Real-Time Detectors for Digital and Physical Adversarial Inputs to
Perception Systems
- URL: http://arxiv.org/abs/2002.09792v2
- Date: Thu, 21 Apr 2022 22:20:39 GMT
- Title: Real-Time Detectors for Digital and Physical Adversarial Inputs to
Perception Systems
- Authors: Yiannis Kantaros, Taylor Carpenter, Kaustubh Sridhar, Yahan Yang,
Insup Lee, James Weimer
- Abstract summary: Deep neural network (DNN) models have proven to be vulnerable to adversarial digital and physical attacks.
We propose a novel attack- and dataset-agnostic and real-time detector for both types of adversarial inputs to DNN-based perception systems.
In particular, the proposed detector relies on the observation that adversarial images are sensitive to certain label-invariant transformations.

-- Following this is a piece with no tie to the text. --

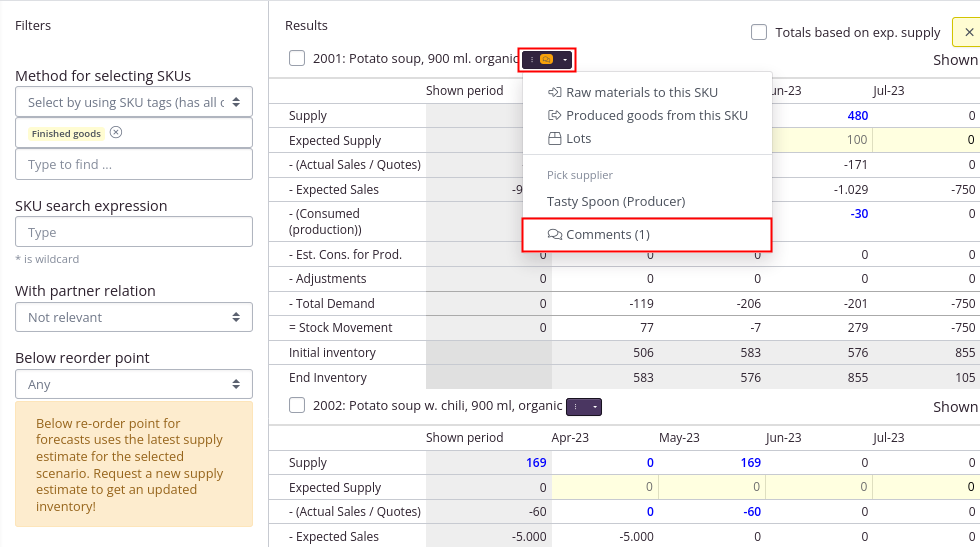This screenshot has height=547, width=980.
Task: Click the SKU search expression field
Action: coord(134,232)
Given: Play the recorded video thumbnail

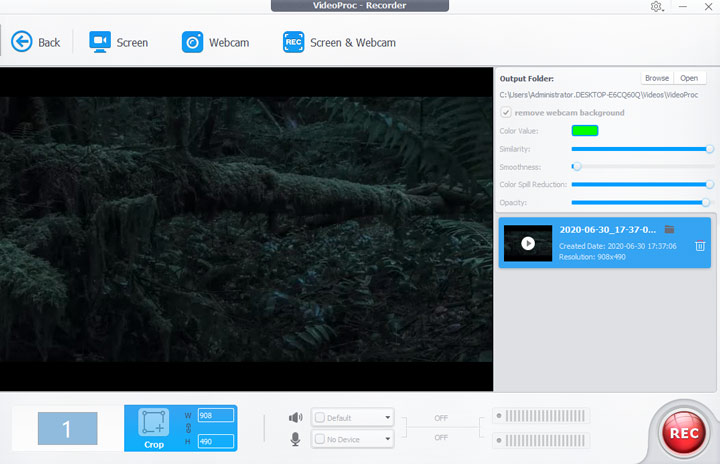Looking at the screenshot, I should (x=528, y=243).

- Score: 11.752184033538636
- License: http://arxiv.org/licenses/nonexclusive-distrib/1.0/
- Abstract: Deep neural network (DNN) models have proven to be vulnerable to adversarial
digital and physical attacks. In this paper, we propose a novel attack- and
dataset-agnostic and real-time detector for both types of adversarial inputs to
DNN-based perception systems. In particular, the proposed detector relies on
the observation that adversarial images are sensitive to certain
label-invariant transformations. Specifically, to determine if an image has
been adversarially manipulated, the proposed detector checks if the output of
the target classifier on a given input image changes significantly after
feeding it a transformed version of the image under investigation. Moreover, we
show that the proposed detector is computationally-light both at runtime and
design-time which makes it suitable for real-time applications that may also
involve large-scale image domains. To highlight this, we demonstrate the
efficiency of the proposed detector on ImageNet, a task that is computationally
challenging for the majority of relevant defenses, and on physically attacked
traffic signs that may be encountered in real-time autonomy applications.
Finally, we propose the first adversarial dataset, called AdvNet that includes
both clean and physical traffic sign images. Our extensive comparative
experiments on the MNIST, CIFAR10, ImageNet, and AdvNet datasets show that
VisionGuard outperforms existing defenses in terms of scalability and detection
performance. We have also evaluated the proposed detector on field test data
obtained on a moving vehicle equipped with a perception-based DNN being under
attack.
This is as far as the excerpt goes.